__EXTRAIT__.
※
ELIZABETH MARTICHOUX
Quelle est votre part de responsabilité dans ce climat ?

AMELIE DE MONTCHALIN
Notre part de responsabilité c'est que, oui, en 2017 on s'est engagé pour que la France change, on s'est engagé…

ELIZABETH MARTICHOUX
Dans ce climat de violence.

AMELIE DE MONTCHALIN
Oui, mais, on s'est engagé pour que la France change, pour qu'on ait des résultats, pour que les gens voient que leur quotidien s'améliore. Les résultats sont là, ils ne sont pas suffisants, et donc il y a dans le pays, des gens qui sont déçus, maintenant je vois qu'il y a des gens qui sont déçus et qui expriment des oppositions politiques, je vois que les oppositions ont du mal à formuler des…, mais je vois aussi que certains continuent d'attiser l'idée selon laquelle nous ne serions pas légitimes. Quand on met la tête du président au bout d'une pique, quand on détruit des permanences parlementaires, quand on met le feu à des domiciles et à des biens personnels d'hommes et de femmes politiques engagés, on voit bien qu'on attise l'idée que nous ne serions plus en République, c'est très grave. et donc, d'un côté il y a le débat politique, je vais dire normal, qu'on peut avoir dans les instances, normales, et il y a de l'opposition, et c'est normal, mais il y a aussi tout un champ d'action, on le voit aujourd'hui, qui va beaucoup trop loin, et qui est né, on le sait, de ce que depuis 2 ans, 2,5 ans, certains nous ont dit "cette élection n'est pas légitime", et ça c'est très grave.
※
__LIGNES__.
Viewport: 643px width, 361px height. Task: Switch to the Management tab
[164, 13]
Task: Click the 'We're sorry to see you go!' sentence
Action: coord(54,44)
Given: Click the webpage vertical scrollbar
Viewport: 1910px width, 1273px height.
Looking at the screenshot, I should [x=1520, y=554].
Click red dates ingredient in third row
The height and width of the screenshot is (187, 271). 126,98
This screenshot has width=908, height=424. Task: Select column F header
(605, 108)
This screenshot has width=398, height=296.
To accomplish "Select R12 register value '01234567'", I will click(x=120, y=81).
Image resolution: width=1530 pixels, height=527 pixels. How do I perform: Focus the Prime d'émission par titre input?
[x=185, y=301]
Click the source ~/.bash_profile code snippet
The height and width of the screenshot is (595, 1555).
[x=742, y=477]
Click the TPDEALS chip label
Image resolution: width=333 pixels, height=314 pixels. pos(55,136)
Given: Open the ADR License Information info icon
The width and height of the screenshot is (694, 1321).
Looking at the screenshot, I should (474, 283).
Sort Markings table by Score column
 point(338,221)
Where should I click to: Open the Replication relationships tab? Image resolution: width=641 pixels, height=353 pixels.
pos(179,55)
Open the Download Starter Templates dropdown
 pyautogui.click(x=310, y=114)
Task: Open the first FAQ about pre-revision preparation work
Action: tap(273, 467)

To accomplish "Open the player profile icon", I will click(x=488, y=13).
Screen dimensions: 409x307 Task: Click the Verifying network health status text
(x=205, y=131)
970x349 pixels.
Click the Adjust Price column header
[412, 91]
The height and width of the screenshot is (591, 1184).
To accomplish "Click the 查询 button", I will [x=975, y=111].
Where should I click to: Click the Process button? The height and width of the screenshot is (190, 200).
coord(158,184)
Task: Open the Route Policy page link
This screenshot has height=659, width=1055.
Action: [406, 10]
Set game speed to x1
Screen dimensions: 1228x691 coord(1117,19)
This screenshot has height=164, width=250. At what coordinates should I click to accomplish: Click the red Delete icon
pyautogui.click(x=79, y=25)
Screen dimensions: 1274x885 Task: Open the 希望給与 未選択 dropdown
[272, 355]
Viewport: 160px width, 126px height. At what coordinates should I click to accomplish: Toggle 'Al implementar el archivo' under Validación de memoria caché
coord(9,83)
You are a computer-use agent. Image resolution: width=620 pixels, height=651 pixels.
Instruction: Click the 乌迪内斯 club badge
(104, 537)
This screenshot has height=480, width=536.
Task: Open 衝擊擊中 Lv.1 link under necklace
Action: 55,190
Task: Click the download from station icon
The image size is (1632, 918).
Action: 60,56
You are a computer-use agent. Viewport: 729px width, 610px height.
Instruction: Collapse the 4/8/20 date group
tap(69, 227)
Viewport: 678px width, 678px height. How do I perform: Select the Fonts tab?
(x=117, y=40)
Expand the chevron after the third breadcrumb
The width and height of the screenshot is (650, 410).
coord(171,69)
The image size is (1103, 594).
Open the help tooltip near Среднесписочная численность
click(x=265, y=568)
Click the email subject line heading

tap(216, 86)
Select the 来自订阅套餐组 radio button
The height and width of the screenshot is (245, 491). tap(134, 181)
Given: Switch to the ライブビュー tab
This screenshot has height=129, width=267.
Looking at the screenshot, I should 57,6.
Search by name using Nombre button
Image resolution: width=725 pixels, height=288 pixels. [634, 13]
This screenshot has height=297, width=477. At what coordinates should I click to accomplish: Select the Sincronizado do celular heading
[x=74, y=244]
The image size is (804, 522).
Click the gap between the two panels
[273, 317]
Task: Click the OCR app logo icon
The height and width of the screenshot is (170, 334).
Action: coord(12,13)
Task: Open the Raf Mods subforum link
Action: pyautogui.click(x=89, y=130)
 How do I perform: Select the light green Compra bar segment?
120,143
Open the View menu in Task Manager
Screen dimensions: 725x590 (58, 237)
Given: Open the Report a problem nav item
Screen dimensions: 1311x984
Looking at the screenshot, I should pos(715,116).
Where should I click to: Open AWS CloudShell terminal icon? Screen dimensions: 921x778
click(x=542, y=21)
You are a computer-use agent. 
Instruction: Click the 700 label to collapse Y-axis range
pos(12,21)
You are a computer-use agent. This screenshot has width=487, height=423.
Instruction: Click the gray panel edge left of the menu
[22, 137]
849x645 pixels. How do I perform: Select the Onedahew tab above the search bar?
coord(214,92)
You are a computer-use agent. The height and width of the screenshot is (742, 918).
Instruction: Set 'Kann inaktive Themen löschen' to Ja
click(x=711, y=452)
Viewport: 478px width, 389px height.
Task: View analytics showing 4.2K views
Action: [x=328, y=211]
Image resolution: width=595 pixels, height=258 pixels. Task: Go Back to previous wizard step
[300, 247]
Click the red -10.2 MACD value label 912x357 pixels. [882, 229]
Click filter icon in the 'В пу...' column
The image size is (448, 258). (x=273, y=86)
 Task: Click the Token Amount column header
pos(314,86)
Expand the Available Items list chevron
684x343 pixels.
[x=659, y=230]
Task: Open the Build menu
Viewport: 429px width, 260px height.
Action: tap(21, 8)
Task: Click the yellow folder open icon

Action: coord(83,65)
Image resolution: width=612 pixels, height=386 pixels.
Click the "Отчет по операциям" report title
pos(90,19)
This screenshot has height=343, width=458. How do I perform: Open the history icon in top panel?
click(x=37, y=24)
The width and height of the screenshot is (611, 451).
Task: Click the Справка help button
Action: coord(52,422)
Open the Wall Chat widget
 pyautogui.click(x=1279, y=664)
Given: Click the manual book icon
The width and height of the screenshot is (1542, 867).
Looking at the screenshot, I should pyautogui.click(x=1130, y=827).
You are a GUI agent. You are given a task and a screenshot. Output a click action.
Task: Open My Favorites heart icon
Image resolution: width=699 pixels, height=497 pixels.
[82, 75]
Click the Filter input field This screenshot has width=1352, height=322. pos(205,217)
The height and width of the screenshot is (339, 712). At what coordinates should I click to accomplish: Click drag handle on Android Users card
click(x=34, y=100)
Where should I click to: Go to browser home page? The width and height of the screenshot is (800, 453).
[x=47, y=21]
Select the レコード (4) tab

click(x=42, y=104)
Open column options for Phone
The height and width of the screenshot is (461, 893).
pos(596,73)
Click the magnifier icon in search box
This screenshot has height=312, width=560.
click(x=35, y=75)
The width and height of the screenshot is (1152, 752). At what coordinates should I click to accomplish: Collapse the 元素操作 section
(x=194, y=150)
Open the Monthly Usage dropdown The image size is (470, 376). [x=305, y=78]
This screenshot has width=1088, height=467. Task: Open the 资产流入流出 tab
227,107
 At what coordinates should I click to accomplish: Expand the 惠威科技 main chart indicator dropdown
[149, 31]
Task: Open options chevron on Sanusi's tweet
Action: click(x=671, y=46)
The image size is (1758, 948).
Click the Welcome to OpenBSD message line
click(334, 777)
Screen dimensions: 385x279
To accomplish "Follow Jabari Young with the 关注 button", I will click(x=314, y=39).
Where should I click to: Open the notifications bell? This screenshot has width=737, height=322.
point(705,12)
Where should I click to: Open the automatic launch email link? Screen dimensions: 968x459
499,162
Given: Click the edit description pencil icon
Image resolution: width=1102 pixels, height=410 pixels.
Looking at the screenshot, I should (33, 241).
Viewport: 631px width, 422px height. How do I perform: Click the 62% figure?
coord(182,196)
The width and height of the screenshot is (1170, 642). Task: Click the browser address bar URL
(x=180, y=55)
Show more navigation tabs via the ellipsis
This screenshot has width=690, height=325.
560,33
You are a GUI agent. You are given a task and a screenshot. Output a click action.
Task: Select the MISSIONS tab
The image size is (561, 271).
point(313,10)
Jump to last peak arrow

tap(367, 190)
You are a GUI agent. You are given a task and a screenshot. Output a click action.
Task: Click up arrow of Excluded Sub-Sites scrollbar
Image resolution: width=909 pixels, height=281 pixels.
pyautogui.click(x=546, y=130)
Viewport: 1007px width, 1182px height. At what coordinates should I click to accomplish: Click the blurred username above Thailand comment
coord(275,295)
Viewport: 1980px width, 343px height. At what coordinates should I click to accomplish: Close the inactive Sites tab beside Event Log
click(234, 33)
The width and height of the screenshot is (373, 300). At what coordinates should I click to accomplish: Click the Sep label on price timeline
※
__CONSIGNES__.
1. Traduisez en anglais cette phrase de l'extrait : « Quelle est votre part de responsabilité dans ce climat ? »
2. D'après l'extrait, en quelle année Amélie de Montchalin dit-elle qu'ils se sont engagés pour que la France change ?
3. Poursuivez l'extrait de l'entretien avec Amélie de Montchalin à partir de sa dernière phrase.
Les lignes forment un matériau indépendant de l'extrait.

__RÉPONSES__.
1. What is your share of responsibility in this climate?

2. En 2017.

3.
ELIZABETH MARTICHOUX
Et ça, vous pensez que c'est le ferment de ce qui se passe aujourd'hui. La déception elle existe aussi dans votre camp, vous le savez, Perrine GOULET par exemple, qui est parlementaire, hier a dit au président « les cabinets ministériels ne nous croient pas quand on fait remonter des trucs de terrain », c'est son expression, on voit très bien ce qu'elle veut dire, "les cabinets ne nous croient pas." Est-ce qu'il y a effectivement un problème de communication, de transmission d'infos, entre eux les ministères où vous êtes et puis les parlementaires ?

AMELIE DE MONTCHALIN
Ce que je peux vous dire, et je le dis très très fermement, un ministre qui travaille sans députés c'est un ministre qui ne peut pas bien faire son travail, il nous faut absolument le retour des députés.

ELIZABETH MARTICHOUX
Est-ce que ministres ne le savent pas assez ?

AMELIE DE MONTCHALIN
Moi je vais vous parler de ce que je fais et de ce que j'ai vécu…

ELIZABETH MARTICHOUX
Vous savez ce qu'ils ont dit, des députés, "il faut les mettre au boulot, ce sont des…", tout ça entre guillemets. Vous avez dit ça vous ?

AMELIE DE MONTCHALIN
Non, je vous dis ce que j'ai à vous dire maintenant, mon expérience c'est qu'un député c'est un ascenseur, c'est quelqu'un qui en permanence fait le lien entre une réalité très particulière de sa circonscription, et la loi nationale, et le débat national.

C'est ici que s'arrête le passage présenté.